Compulsory Black-Box Traceable CP-ABE with Outsourcing of Computation

As an asymmetric encryption method capable of performing one-to-many encryption, the ciphertext-policy attribute-based encryption (CP-ABE) is widely recognized as an ideal cryptographic tool for cloud-based applications. It can empower data owners to independently and flexibly define and enforce access control policies for cloud-stored data. However, the practical implementation of CP-ABE-based cryptographic access control remains hindered by critical challenges. Firstly, malicious users may engage in key abuse by delegating attribute keys to unauthorized parties or exploiting their keys to construct decryption black-boxes for providing illegal decryption services.
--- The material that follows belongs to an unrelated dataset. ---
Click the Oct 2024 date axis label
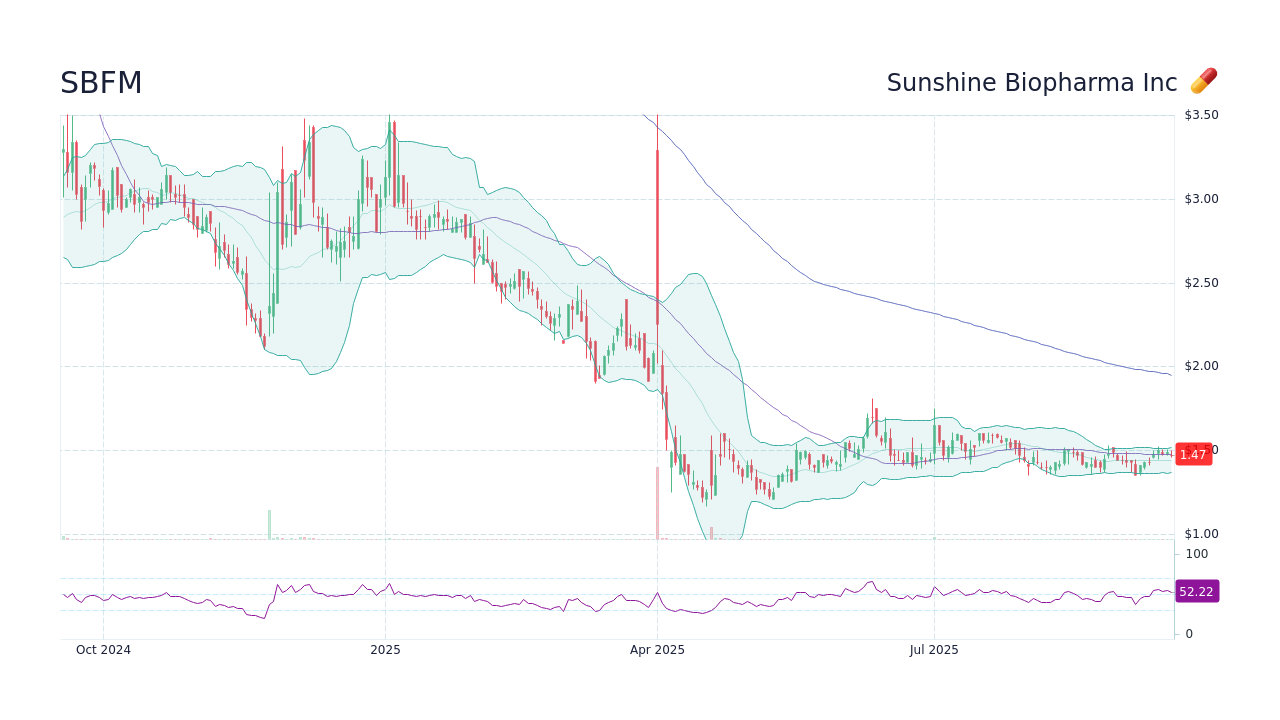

Consequently, a secure CP-ABE scheme must incorporate the capability to trace such malicious users who misuse their privileges. Secondly, for resource-constrained IoT devices, the substantial computational overhead of CP-ABE becomes prohibitive, making its deployment in scenarios like IoT-cloud services particularly challenging. In this paper, we propose a new CP-ABE scheme with black-box traceability and computational outsourcing capabilities. Our scheme can improve the tracing efficiency from O(N3) or O(rlogN) (as seen in traditional schemes) to O(1), where N is the number of system users. Furthermore, the proposed scheme features compulsory traceability and maintains outstanding performance in the aspects of encryption, decryption, and tracing operations.